- **Complete the following**:
1) Using the Scala futures thread, decide whether each statement agrees with it, and for each give yes or no plus the deciding words quoted from the thread. (a) Scala 2.10 futures come with an implicit thread pool. (b) The default global thread pool is a ForkJoin pool. (c) When the code in a managed blocking block is done, the pool keeps its spare worker thread.
2) According to the Scala futures thread, which groups worked together on the futures in Scala 2.10?

- **Article**:
■ ■ ■
Asynchronous IO in Scala with futures
Asked Answered
P

3

69

Let's say I'm getting a (potentially big) list of images to download from some URLs. I'm using Scala, so what I would do is :

import scala.actors.Futures._

// Retrieve URLs from somewhere
val urls: List[String] = ...

// Download image (blocking operation)
val fimages: List[Future[...]] = urls.map (url => future { download url })

// Do something (display) when complete
fimages.foreach (_.foreach (display _))

I'm a bit new to Scala, so this still looks a little like magic to me :

  • Is this the right way to do it? Any alternatives if it is not?
  • If I have 100 images to download, will this create 100 threads at once, or will it use a thread pool?
  • Will the last instruction (display _) be executed on the main thread, and if not, how can I make sure it is?

Thanks for your advice!

Peoria answered 27/10, 2012 at 6:13 Comment(0)
S
137

Use Futures in Scala 2.10. They were joint work between the Scala team, the Akka team, and Twitter to reach a more standardized future API and implementation for use across frameworks. We just published a guide at: http://docs.scala-lang.org/overviews/core/futures.html

Beyond being completely non-blocking (by default, though we provide the ability to do managed blocking operations) and composable, Scala's 2.10 futures come with an implicit thread pool to execute your tasks on, as well as some utilities to manage time outs.

import scala.concurrent.{future, blocking, Future, Await, ExecutionContext.Implicits.global}
import scala.concurrent.duration._

// Retrieve URLs from somewhere
val urls: List[String] = ...

// Download image (blocking operation)
val imagesFuts: List[Future[...]] = urls.map {
  url => future { blocking { download url } }
}

// Do something (display) when complete
val futImages: Future[List[...]] = Future.sequence(imagesFuts)
Await.result(futImages, 10 seconds).foreach(display)

Above, we first import a number of things:

  • future: API for creating a future.
  • blocking: API for managed blocking.
  • Future: Future companion object which contains a number of useful methods for collections of futures.
  • Await: singleton object used for blocking on a future (transferring its result to the current thread).
  • ExecutionContext.Implicits.global: the default global thread pool, a ForkJoin pool.
  • duration._: utilities for managing durations for time outs.

imagesFuts remains largely the same as what you originally did- the only difference here is that we use managed blocking- blocking. It notifies the thread pool that the block of code you pass to it contains long-running or blocking operations. This allows the pool to temporarily spawn new workers to make sure that it never happens that all of the workers are blocked. This is done to prevent starvation (locking up the thread pool) in blocking applications. Note that the thread pool also knows when the code in a managed blocking block is complete- so it will remove the spare worker thread at that point, which means that the pool will shrink back down to its expected size.
■ ■ ■
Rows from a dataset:
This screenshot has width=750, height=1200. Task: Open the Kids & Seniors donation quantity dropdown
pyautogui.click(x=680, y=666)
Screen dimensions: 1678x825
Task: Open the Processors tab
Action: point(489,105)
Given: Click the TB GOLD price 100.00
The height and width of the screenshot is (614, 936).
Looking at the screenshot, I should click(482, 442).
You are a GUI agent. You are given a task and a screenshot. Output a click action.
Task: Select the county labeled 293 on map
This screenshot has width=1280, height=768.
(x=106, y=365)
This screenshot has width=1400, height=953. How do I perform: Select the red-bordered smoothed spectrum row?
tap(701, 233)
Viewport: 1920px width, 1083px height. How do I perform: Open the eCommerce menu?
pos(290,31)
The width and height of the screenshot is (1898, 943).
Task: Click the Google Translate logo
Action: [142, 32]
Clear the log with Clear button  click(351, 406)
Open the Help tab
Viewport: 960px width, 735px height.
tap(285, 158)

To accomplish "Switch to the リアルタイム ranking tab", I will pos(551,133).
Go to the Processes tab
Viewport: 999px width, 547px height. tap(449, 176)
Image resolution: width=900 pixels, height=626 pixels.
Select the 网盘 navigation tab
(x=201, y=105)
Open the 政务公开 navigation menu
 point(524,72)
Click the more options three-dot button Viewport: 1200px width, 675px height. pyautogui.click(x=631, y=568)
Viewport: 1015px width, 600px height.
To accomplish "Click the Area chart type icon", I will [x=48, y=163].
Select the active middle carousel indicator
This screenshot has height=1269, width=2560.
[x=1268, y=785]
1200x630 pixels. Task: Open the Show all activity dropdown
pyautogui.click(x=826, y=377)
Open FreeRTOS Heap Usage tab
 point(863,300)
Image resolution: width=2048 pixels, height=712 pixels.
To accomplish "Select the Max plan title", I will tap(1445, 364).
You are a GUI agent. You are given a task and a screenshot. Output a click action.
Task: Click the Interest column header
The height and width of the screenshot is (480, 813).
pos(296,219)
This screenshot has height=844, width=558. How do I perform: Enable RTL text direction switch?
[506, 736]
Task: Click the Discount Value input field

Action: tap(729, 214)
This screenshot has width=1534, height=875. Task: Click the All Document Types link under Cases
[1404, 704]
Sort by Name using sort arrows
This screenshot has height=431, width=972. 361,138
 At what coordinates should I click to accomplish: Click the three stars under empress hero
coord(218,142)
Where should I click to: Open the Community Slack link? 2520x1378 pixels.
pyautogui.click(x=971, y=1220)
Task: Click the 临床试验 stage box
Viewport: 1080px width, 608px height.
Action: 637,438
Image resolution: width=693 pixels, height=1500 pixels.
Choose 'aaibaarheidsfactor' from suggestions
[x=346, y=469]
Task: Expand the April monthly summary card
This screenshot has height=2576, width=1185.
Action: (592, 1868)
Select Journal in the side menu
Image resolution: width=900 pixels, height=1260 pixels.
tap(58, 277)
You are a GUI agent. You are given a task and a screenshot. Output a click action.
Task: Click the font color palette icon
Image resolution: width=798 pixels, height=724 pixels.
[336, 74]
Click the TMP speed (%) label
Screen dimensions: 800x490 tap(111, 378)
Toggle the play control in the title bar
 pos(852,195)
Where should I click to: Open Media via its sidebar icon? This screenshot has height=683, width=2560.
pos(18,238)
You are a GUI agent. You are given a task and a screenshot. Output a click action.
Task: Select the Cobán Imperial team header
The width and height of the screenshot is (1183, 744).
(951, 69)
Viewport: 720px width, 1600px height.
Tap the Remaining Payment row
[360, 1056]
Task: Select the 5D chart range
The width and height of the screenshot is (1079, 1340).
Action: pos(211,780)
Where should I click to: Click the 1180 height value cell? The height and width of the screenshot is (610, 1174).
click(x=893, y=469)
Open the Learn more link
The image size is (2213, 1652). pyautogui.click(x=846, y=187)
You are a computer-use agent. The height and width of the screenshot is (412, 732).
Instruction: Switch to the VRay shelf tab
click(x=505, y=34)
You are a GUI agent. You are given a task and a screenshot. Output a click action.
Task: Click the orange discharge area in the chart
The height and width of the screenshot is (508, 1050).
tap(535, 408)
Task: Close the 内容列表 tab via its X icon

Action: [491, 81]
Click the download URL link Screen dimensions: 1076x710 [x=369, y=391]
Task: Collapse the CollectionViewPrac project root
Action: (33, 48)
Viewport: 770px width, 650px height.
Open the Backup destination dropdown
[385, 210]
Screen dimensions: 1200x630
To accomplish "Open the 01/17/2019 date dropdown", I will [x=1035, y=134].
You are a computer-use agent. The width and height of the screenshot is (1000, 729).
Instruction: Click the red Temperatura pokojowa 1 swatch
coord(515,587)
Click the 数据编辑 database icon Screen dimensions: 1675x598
■ ■ ■
- **Solutions to the exercise**:
1)
(a) Yes: "Scala's 2.10 futures come with an implicit thread pool to execute your tasks on"
(b) Yes: "ExecutionContext.Implicits.global: the default global thread pool, a ForkJoin pool."
(c) No: "it will remove the spare worker thread at that point"

2) The Scala team, the Akka team, and Twitter.